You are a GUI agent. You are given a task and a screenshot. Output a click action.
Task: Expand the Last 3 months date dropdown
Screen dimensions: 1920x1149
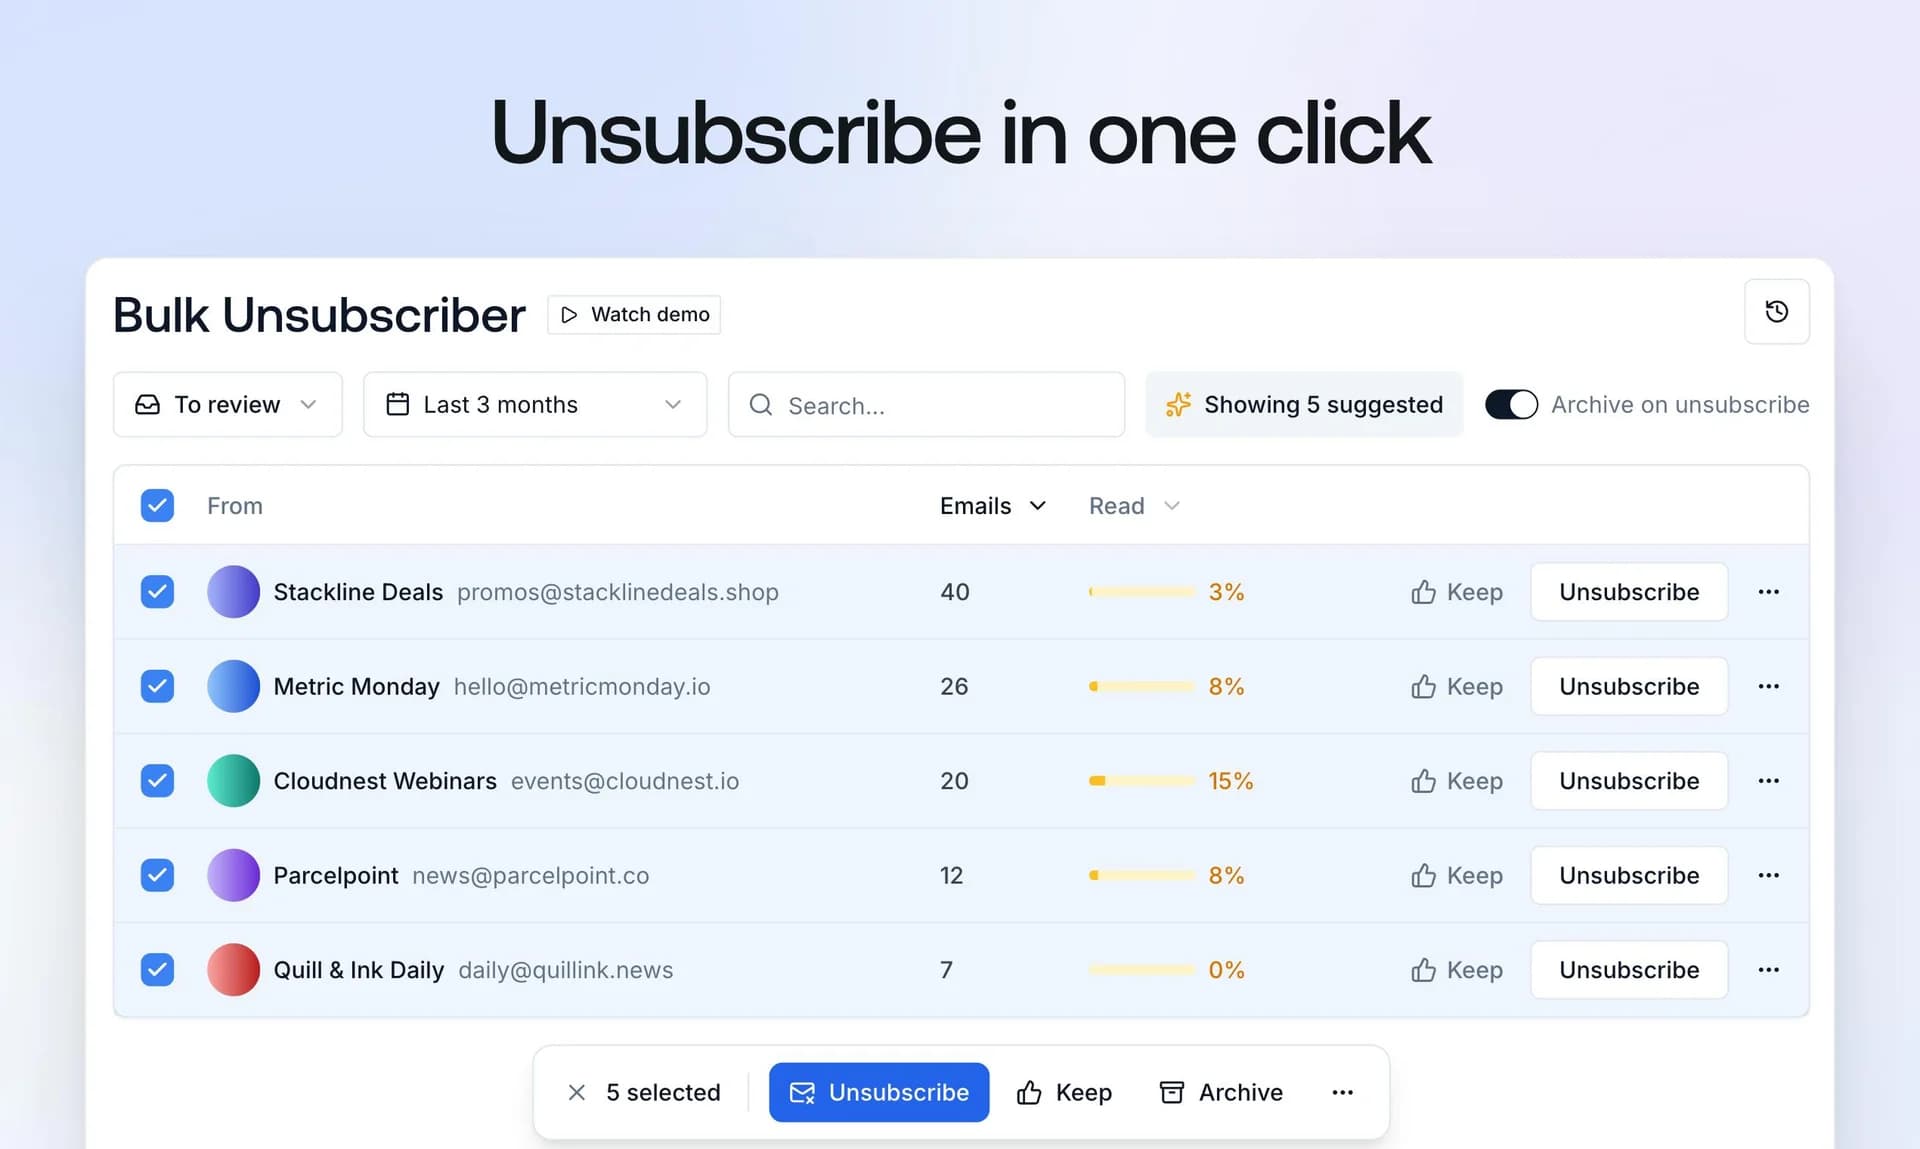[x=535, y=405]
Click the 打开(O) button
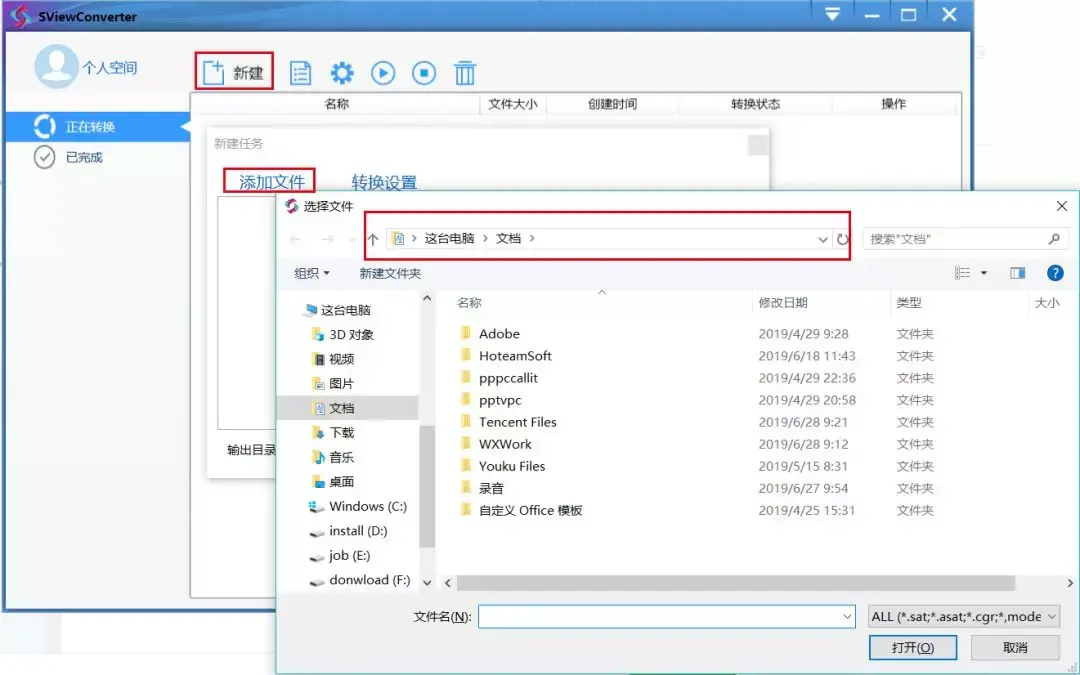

Directions
In your copy, include no pictures, but reproduce all records exactly.

Reply
You are a GUI agent. You are given a task and a screenshot. Output a click action.
Task: Expand the Last 3 months date dropdown
Screen dimensions: 1920x1149
[x=535, y=405]
Click the 打开(O) button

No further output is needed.